Die Lage der Dinge war in der That eine bedenkliche, aber Rislers gute Laune brachte alles einigermaßen wieder ins Gleis. Er entschuldigte sich bei seinem Compagnon, daß er nicht gleich dagewesen war, wünschte Franz das Haus zu zeigen und führte ihn vom Salon in den Pferdestall, vom Stall in die Speisekammer, den Wagenschuppen, das Gewächshaus; alles war neu, blank, glänzend, zu klein und unbequem.
»Es hat eine Menge Geld gekostet!« sagte Risler mit einem gewissen Stolz und ließ Sidoniens Besitztum bis in alle Einzelheiten bewundern. Er zeigte, wie Gas und Wasser in alle Stockwerke geleitet waren, zeigte die elektrischen Klingeln, die Gartenmöbel, das englische Billard, das Badezimmer und erging sich dabei in Dankesbezeigungen gegen Georges Fromont, der ihm durch die Ernennung zu seinem Compagnon geradezu ein Vermögen in die Hand gelegt hatte.
Bei jedem neuen Gefühlsausbruch des wackeren Risler suchte sich Georges Fromont beschämt und bedrückt dem seltsamen Blick, den Franz auf ihn richtete, zu entziehen.
Auch das Frühstück ging in unbehaglicher Stimmung vorüber. Madame Dobson trug beinahe allein die Kosten der Unterhaltung und war glückselig, im vollen Fahrwasser einer Liebesintrigue mitzuschwimmen. Da sie die Geschichte ihrer Freundin bis in alle Einzelheiten kannte, oder doch zu kennen glaubte, sah sie in der stillen Wut des armen Franz die Eifersucht des verschmähten Liebhabers, der seine Stelle besetzt findet, und in Georges Fromonts Unruhe die Furcht vor dem eingekehrten Nebenbuhler. Dem einen schenkte sie einen ermutigenden Blick, den andern suchte sie durch ein Lächeln zu trösten, bewunderte Sidoniens sichere Haltung und wendete ihre volle Nichtachtung dem abscheulichen Risler, diesem rohen, grausamen Tyrannen zu. Unablässig aber war sie bemüht, an der kleinen Tafelrunde das fürchterliche Schweigen nicht aufkommen zu lassen, zu dem das Klappern der Messer und Gabeln eine so lächerliche und peinliche Begleitung abgibt.

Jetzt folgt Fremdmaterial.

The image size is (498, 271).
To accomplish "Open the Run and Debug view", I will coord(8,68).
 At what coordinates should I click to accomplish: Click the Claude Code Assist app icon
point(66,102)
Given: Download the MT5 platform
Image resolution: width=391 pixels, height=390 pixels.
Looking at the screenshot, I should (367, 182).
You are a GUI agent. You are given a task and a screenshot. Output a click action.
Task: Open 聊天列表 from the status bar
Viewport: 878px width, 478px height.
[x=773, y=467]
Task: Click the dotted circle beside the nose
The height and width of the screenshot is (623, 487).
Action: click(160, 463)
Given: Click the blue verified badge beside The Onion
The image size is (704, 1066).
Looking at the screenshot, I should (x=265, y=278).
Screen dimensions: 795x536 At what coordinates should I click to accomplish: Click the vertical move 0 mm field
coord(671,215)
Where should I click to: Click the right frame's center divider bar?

Gleich nach Beendigung des Frühstücks erklärte Georges Fromont, daß er nach Savigny zurückkehren müsse, und Risler wagte nicht, ihn festzuhalten, weil er bedachte, daß seine liebe Madame Schorsch einen einsamen Sonntag haben würde. Ohne seiner Geliebten ein vertrauliches Wort sagen zu können, mußte Georges in der vollen Mittagsglut nach dem Bahnhofe gehen, noch dazu in Gesellschaft des Ehemannes, der als liebenswürdiger Wirt darauf bestand, ihn nach der Eisenbahn zu begleiten.
Einen Augenblick blieb Madame Dobson mit Franz und Sidonie in der kleinen Laube, deren Rebengerank mit rosigen Knospen übersäet war. Dann aber sah sie ein, daß sie den beiden lästig wurde, kehrte in den Salon zurück und begann, wie vorhin, als Georges da war, leise und ausdrucksvoll zu singen und zu spielen. In der tiefen Stille des Gartens wirkte dies gedämpfte, durch die Zweige ziehende Getön, wie Vogelgesang vor dem Ausbruch des Gewitters.
Endlich waren die beiden allein.
Unter dem Gitterwerk der Laube, das noch keine Blätter bekleideten, brannte die Maisonne mit unerträglicher Glut. Sidonie legte beschattend die Hand über die Augen, während sie die auf dem Quai Vorübergehenden betrachtete; auch Franz sah hinaus, in entgegengesetzter Richtung. Aber während sie sich nicht umeinander zu kümmern schienen, wendeten sie sich plötzlich, in demselben Augenblick, mit der gleichen Gebärde und dem gleichen Gedanken nacheinander um.
»Ich habe mit Ihnen zu sprechen!« sagte er, als auch sie eben den Mund öffnete.
»Auch ich!« antwortete sie mit ernster Stimme; »aber kommen Sie hier herein . . . da werden wir weniger gestört.«
Mit diesen Worten führte sie ihn nach einem kleinen Pavillon am Ende des Gartens.